Turmeric (Curcuma longa) is a spice commonly used in Asian cuisine and traditional medicine. Turmeric contains a bioactive compound called curcumin, which has been found to have anti-inflammatory, antioxidant, and anti-cancer properties in laboratory and animal studies (1). Curcumin can interfere with multiple signaling pathways involved in cancer development and progression, such as inflammation, angiogenesis (the formation of new blood vessels that feed tumors), and metastasis (the spread of cancer cells to other parts of the body) (2). Clinical trials have investigated the effects of curcumin supplementation in various types of cancer, such as colorectal, pancreatic, breast, and lung cancer, and have reported some promising results, such as reduced tumor growth, improved response to chemotherapy, and decreased side effects (3). However, more research is needed to determine the optimal dose, duration, and safety of curcumin as a cancer treatment adjunct.

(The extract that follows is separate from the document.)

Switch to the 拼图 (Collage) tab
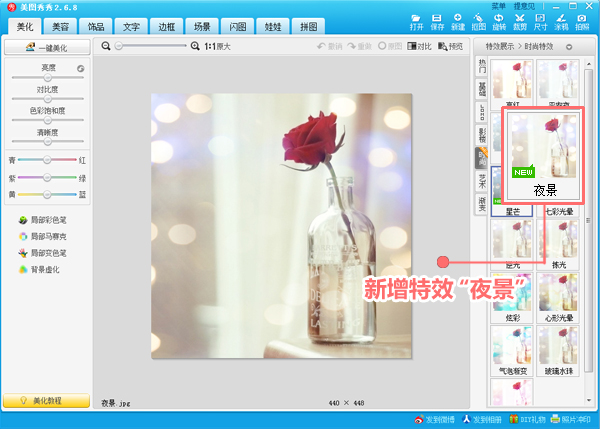600x429 pixels. [x=310, y=27]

Garlic (Allium sativum) is a herb that has been used for culinary and medicinal purposes for thousands of years. Garlic contains several bioactive compounds, including allicin, a sulfur-containing compound that has been found to have anti-cancer effects in preclinical studies (4). Allicin can induce apoptosis (programmed cell death) in cancer cells, inhibit cancer cell proliferation and invasion, and enhance the activity of natural killer cells and immune cells that target cancer cells (5). Epidemiological studies have also suggested that higher garlic intake may be associated with lower risk of certain cancers, such as colorectal, stomach, and prostate cancer (6). However, clinical trials have yielded mixed results regarding the efficacy of garlic supplements in cancer prevention or treatment, and garlic may interact with some medications and increase the risk of bleeding (7). Therefore, more research is needed to clarify the role of garlic in cancer management and to ensure its safety and quality control.

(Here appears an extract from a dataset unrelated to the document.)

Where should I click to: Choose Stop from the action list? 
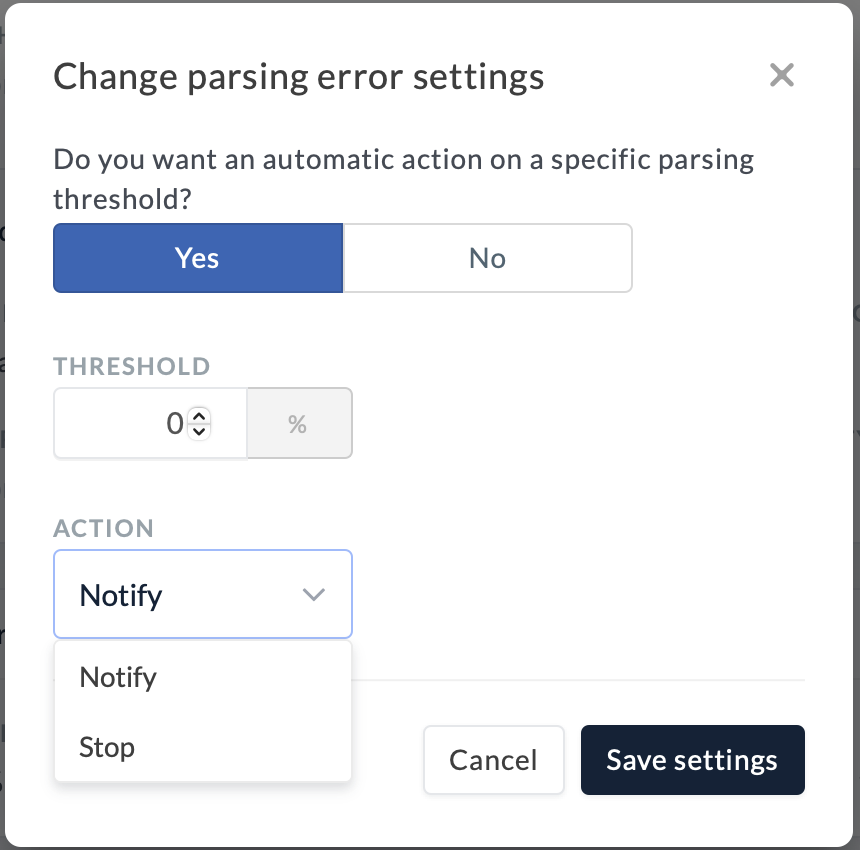click(107, 747)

Ginger (Zingiber officinale) is a root herb that is widely used in traditional medicine for its anti-inflammatory and digestive properties. Ginger contains several active compounds, such as gingerols and shogaols, that have been found to have anti-cancer effects in laboratory and animal studies (8). Gingerols can inhibit cancer cell growth and induce apoptosis by targeting various signaling pathways, such as nuclear factor kappa B (NF-kB) and mitogen-activated protein kinases (MAPKs) (9). Ginger may also enhance the effectiveness of chemotherapy drugs, such as cisplatin and doxorubicin, by increasing their uptake and reducing their toxicity to healthy cells (10). Clinical trials have investigated the effects of ginger supplementation on chemotherapy-induced nausea and vomiting (CINV), a common side effect of chemotherapy, and have shown that ginger may reduce the severity and frequency of CINV without causing significant adverse effects (11). However, the optimal dose and timing of ginger for cancer treatment and prevention are still uncertain, and ginger may interact with some medications and cause gastrointestinal symptoms in high doses (12).

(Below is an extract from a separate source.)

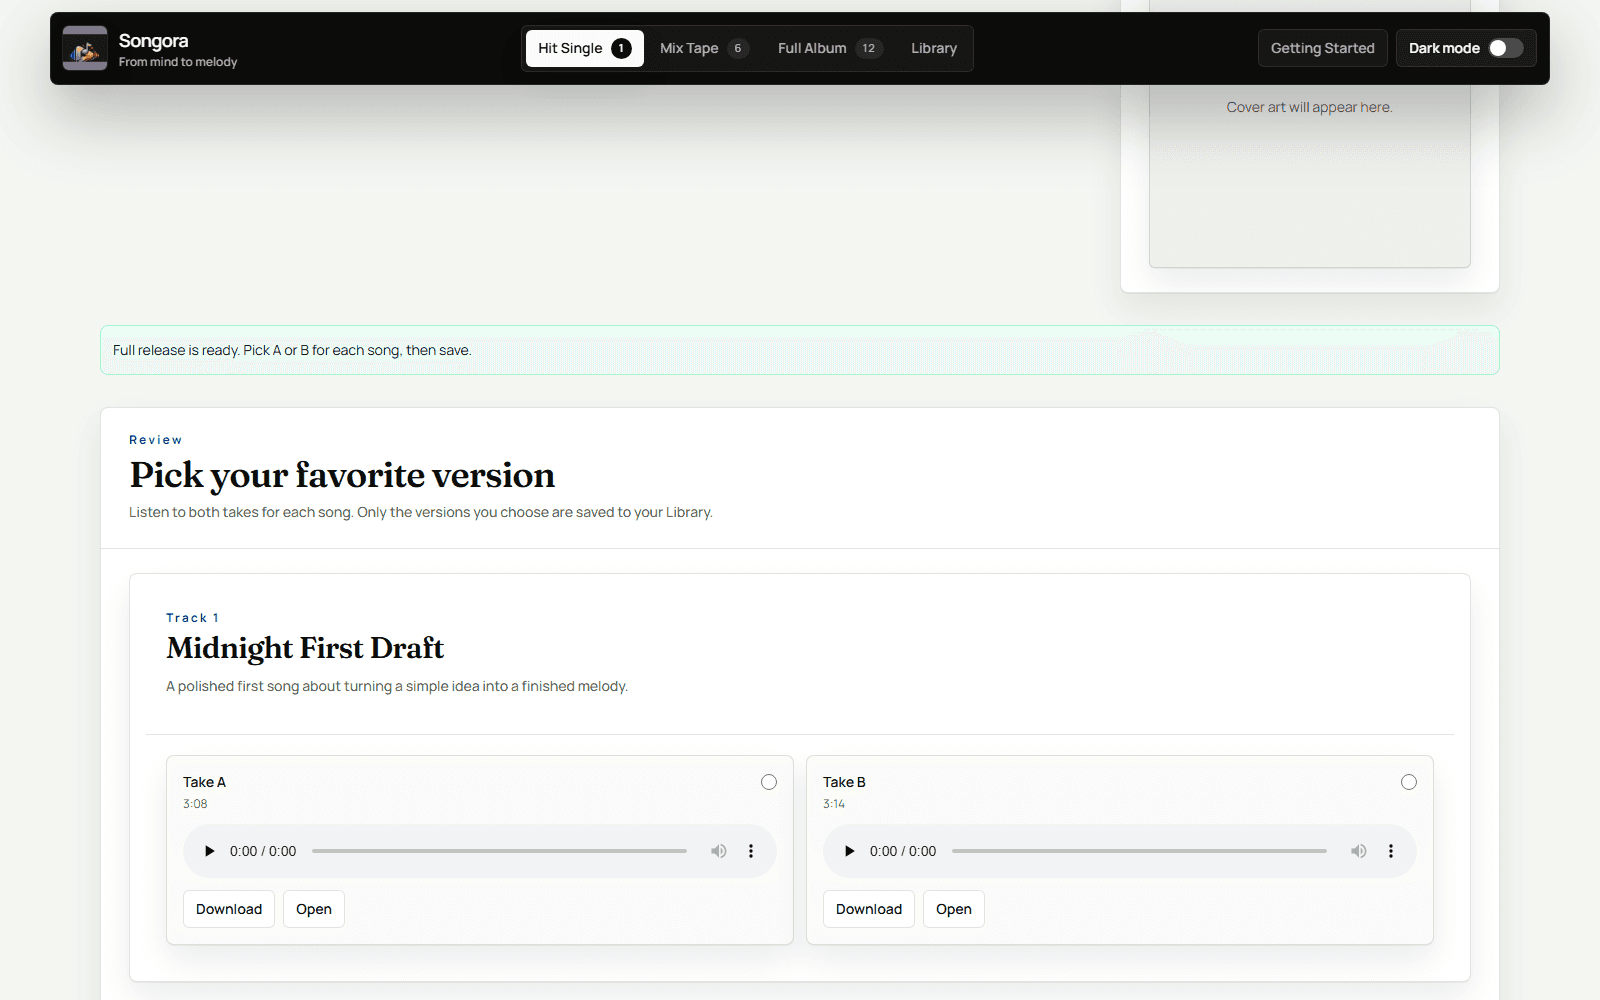Click the Songora logo icon

coord(85,48)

Green tea (Camellia sinensis) is a beverage that has been consumed for centuries in many cultures and is known for its rich content of antioxidants and polyphenols. Green tea contains a bioactive catechin called epigallocatechingallate (EGCG), which has been found to have anti-cancer properties in laboratory and animal studies (13). EGCG can inhibit cancer cell growth and induce apoptosis by modulating various pathways, such as PI3K/Akt/mTOR and Wnt/β-catenin (14). Green tea may also enhance the effects of chemotherapy and radiation therapy by sensitizing cancer cells to these treatments and reducing their side effects (15). Epidemiological studies have also suggested that higher green tea consumption may be associated with lower risk of various cancers, such as breast, colorectal, lung, and prostate cancer (16). However, the optimal dose and formulation of green tea for cancer prevention and treatment are not well established, and high doses of green tea extracts may cause liver toxicity and interact with some medications (17).